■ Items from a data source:
------------------------------------------------

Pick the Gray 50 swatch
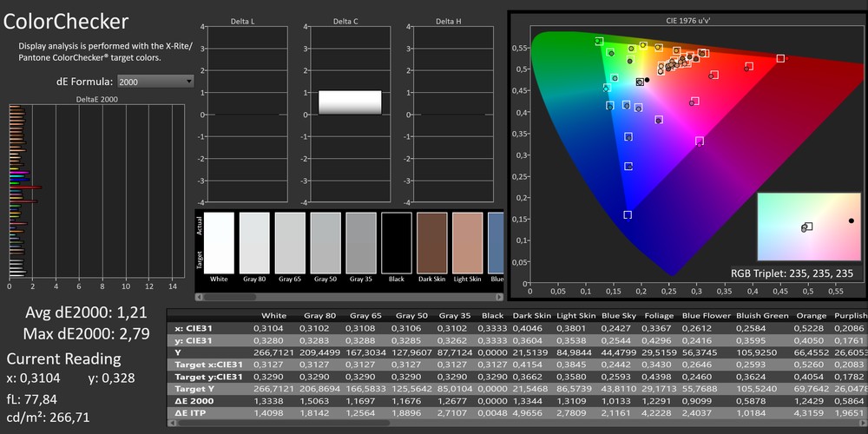Screen dimensions: 868x434 (x=325, y=243)
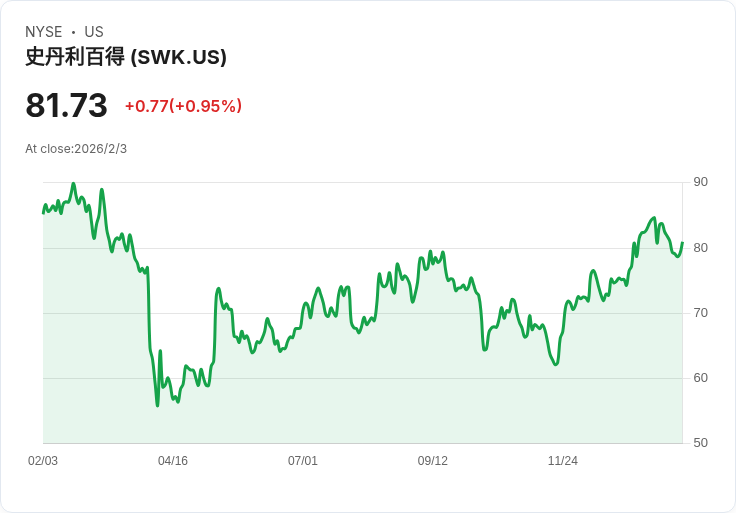This screenshot has width=736, height=513.
Task: Select the 02/03 date on x-axis
Action: [43, 461]
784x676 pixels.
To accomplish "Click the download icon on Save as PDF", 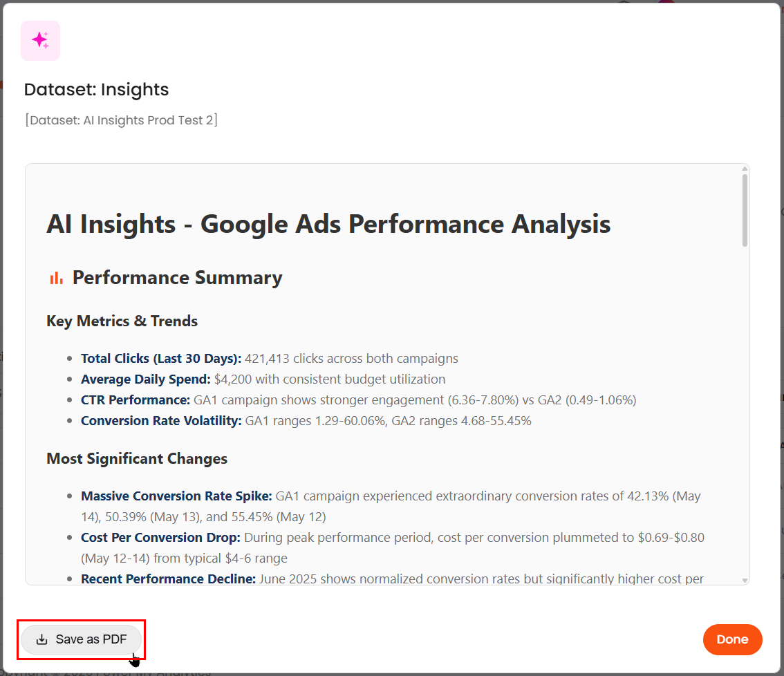I will tap(42, 639).
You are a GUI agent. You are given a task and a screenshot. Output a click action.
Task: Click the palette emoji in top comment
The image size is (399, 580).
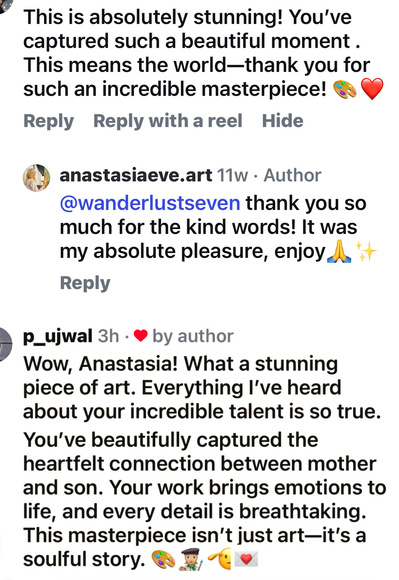(x=345, y=90)
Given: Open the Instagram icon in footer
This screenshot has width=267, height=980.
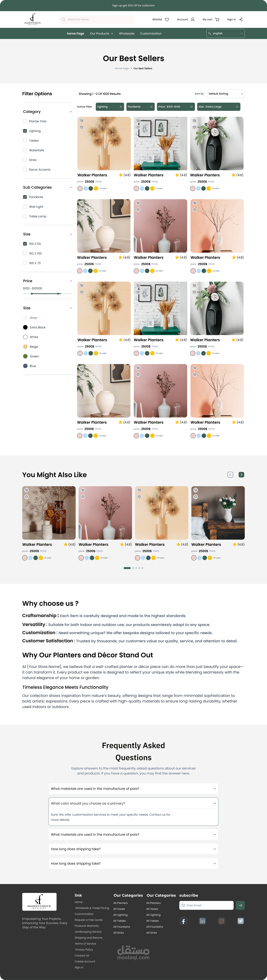Looking at the screenshot, I should (x=221, y=921).
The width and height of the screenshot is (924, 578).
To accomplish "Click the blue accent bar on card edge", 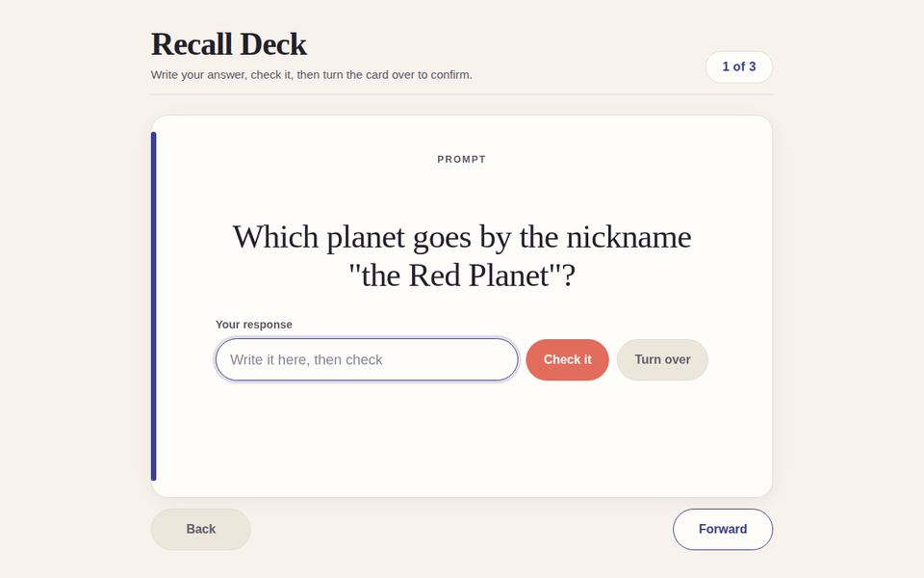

------------------------------------------------

■ What is required: Pictures do not belong in your copy; restate word for word the lines from the one containing "The image size is (399, 580)." through the last line of the records above.

■ Finished task:
The image size is (399, 580).
(x=345, y=90)
Given: Open the Instagram icon in footer
This screenshot has width=267, height=980.
Looking at the screenshot, I should (x=221, y=921).
The width and height of the screenshot is (924, 578).
To accomplish "Click the blue accent bar on card edge", 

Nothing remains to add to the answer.